HIV Infections Clinical Trial
To evaluate factors influencing the risk of transfusion-transmitted human immunodeficiency virus (HIV) infection and its progression to clinically significant manifestations.
BACKGROUND:
In the summer of 1981, the Centers for Disease Control (CDC) alerted the medical community
to an unexpected outbreak of Pneumocystis carinii pneumonia and Kaposi's sarcoma in young
homosexual men, individuals not known to be at risk for these uncommon diseases. Studies of
immunologic functions in these patients demonstrated lymphopenia, cutaneous anergy, reduced
helper T-lymphocyte (T4) subpopulations, depressed ratios of helper T-lymphocytes to
suppressor T-lymphocytes (T4:T8), abnormal lymphocyte responses to mitogen stimulation,
decreased natural killer-cell activity, and often hypergammaglobulinemia. The name of
acquired immunodeficiency syndrome (AIDS) was given to this disorder of immunologic
regulation with opportunistic infections or Kaposi's sarcoma or both.
Since that time, AIDS was reported in patients with hemophilia and in others receiving blood
transfusions. The NHLBI was delegated responsibility for studies to elucidate, through a
systematic prospective study, the possible association of blood product use with AIDS. The
incidence of transfusion-acquired AIDS was so low as to preclude a general prospective study
of transfusion recipients to determine the overall incidence of the disease. By focusing on
patient groups that appeared to have a higher likelihood for developing AIDS because they
required chronic, repeated transfusion therapy, information about the epidemiology of the
disorder could be more readily obtained. Continuing medical evaluation of these patients
from apparent high-risk groups in a prospective fashion allowed identification of
significant emerging physiologic alterations and to follow the time-course of pathologic
developments.
The purpose of this study was to develop a clear picture of what immunologic changes
occurred in patients who were transfused and to determine when these changes occurred and
how long they lasted.

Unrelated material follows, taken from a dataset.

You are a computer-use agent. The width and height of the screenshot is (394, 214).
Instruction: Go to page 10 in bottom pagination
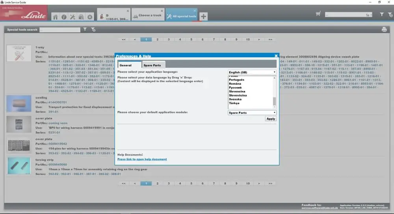(248, 183)

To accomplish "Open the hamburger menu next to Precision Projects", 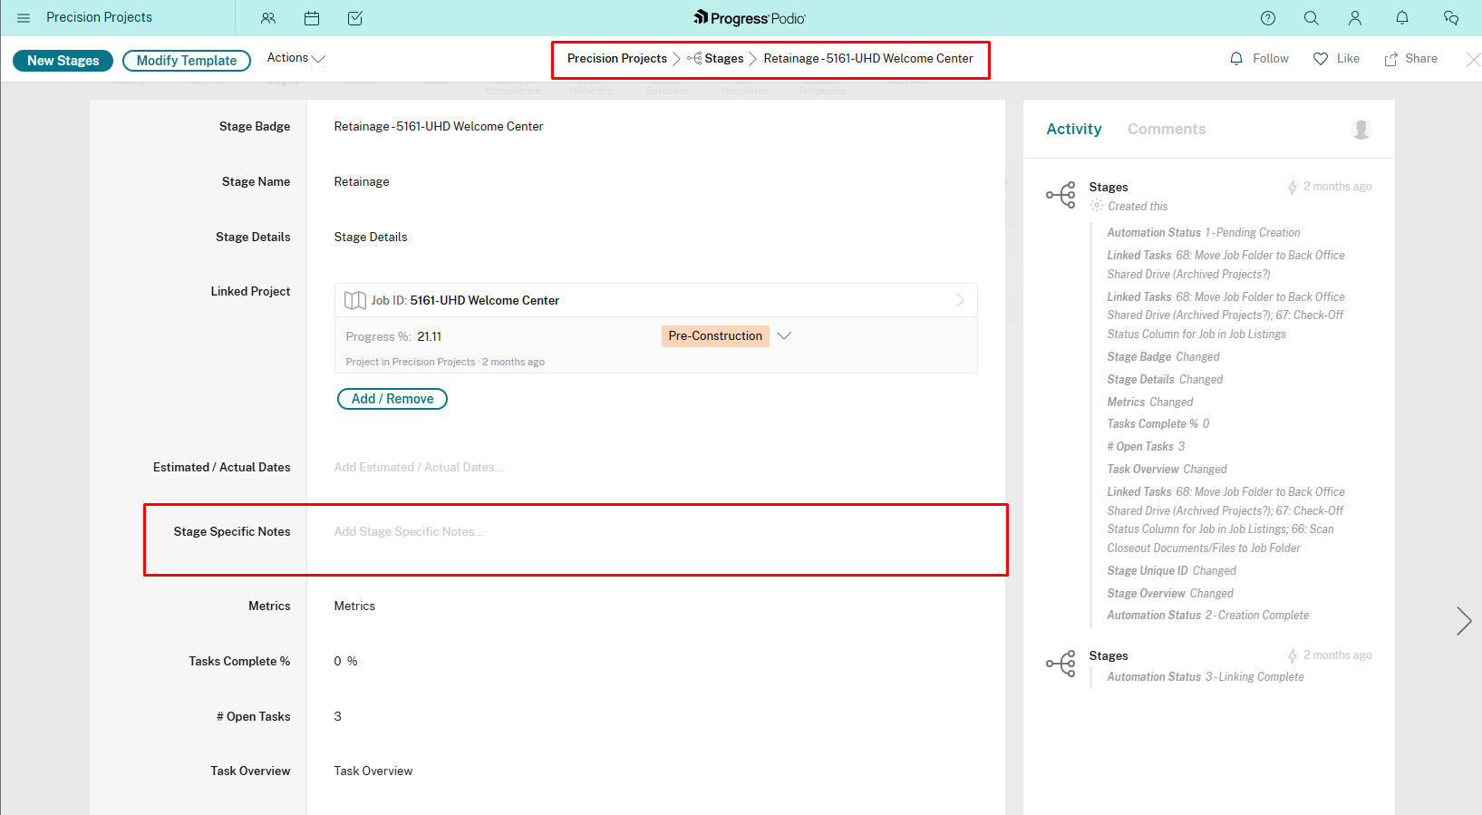I will coord(24,18).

Since most of the patient population was heavily transfused, some of
the study subjects eventually developed AIDS. Information obtained during the study about
these patients was then used to answer such questions as: Which factors determined a
particular person's risk of developing AIDS and to what degree? What alterations occurred
before the clinical manifestations of AIDS? Was progression from normal to defective
cell-mediated immunity to AIDS strictly unidirectional or did altered cell-mediated immunity
in the study cohort ever regress to normality? If progression was not unidirectional, what
determined the outcome? Also, the importance of establishing a serum and cell repository
could not be overemphasized, since, as new scientific information became available, these
specimens enabled the performance of a number of different retrospective studies.
In 1984 a serum repository for HIV testing was established. The task of the repository was
to collect and store serum samples from blood donors in four blood transfusion units located
in four major risk areas for AIDS, namely New York, San Francisco, Miami, and Los Angeles.

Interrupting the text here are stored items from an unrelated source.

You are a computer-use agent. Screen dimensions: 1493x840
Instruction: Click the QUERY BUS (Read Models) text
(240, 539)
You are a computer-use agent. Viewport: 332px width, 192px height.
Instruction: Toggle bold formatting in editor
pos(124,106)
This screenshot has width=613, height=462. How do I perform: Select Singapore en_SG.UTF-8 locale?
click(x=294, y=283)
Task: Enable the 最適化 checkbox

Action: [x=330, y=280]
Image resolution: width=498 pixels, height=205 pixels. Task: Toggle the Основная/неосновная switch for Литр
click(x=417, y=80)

Blood was obtained from the New York Blood Center in New York City, the Irwin Memorial Blood
Bank in San Francisco, the Red Cross in Los Angeles, and the American Red Cross, South
Florida Region, in Miami. The purpose of the repository was to determine the outcome of the
transfusion of blood components retrospectively found to show HIV infection of the donor.
The collected sera were separated, indexed, frozen, and stored.
In 1984 the second part of the Transfusion Safety Study, the prospective study, was
initiated by NHLBI under a separate request for proposal. The testing of the 201,000 serum
specimens in the donor repository for antibody to HIV was carried out by laboratories in the
prospective study. Those donors confirmed to be anti-HIV positive and matching donors
confirmed to be anti-HIV negative were recruited as TSS subjects. Recipients of blood from
the positive donors and the negative donors were also recruited as subjects.
In September 1984, the TSS began a nine month planning phase during which the protocols and
data systems for the prospective study were developed. Subjects were entered in July 1985
through June 1989. Analysis continued through November 1997. There were clinical centers in
Los Angeles, San Francisco, New York City, and Miami. The coordinating center was at the
University of Southern California. The central laboratories including the immunological
standardization laboratory, the immunological reagents laboratory, and the central
processing laboratory were located in Los Angeles, with one of the immunology laboratories
located in Seattle, Washington at the Puget Sound Blood Center.
DESIGN NARRATIVE:
At baseline, each subject received a physical examination, was questioned as to medical
history, and gave blood samples for immunologic and other studies. Each subject returned at
a specified interval for a repeat of studies specified in the protocol. Blood studies
included complete blood cell count, characterization of immunologic cells such as T- and
B-lymphocytes and natural killer-cells. Plasma and Buffy coat cell suspensions were stored
frozen. Alanine aminotransferase levels were determined. Serologic tests were performed for
hepatitis, Epstein-Barr virus, and cytomegalovirus. Markers of immune status, including
immune globulin levels were measured. The study ended in November, 1997.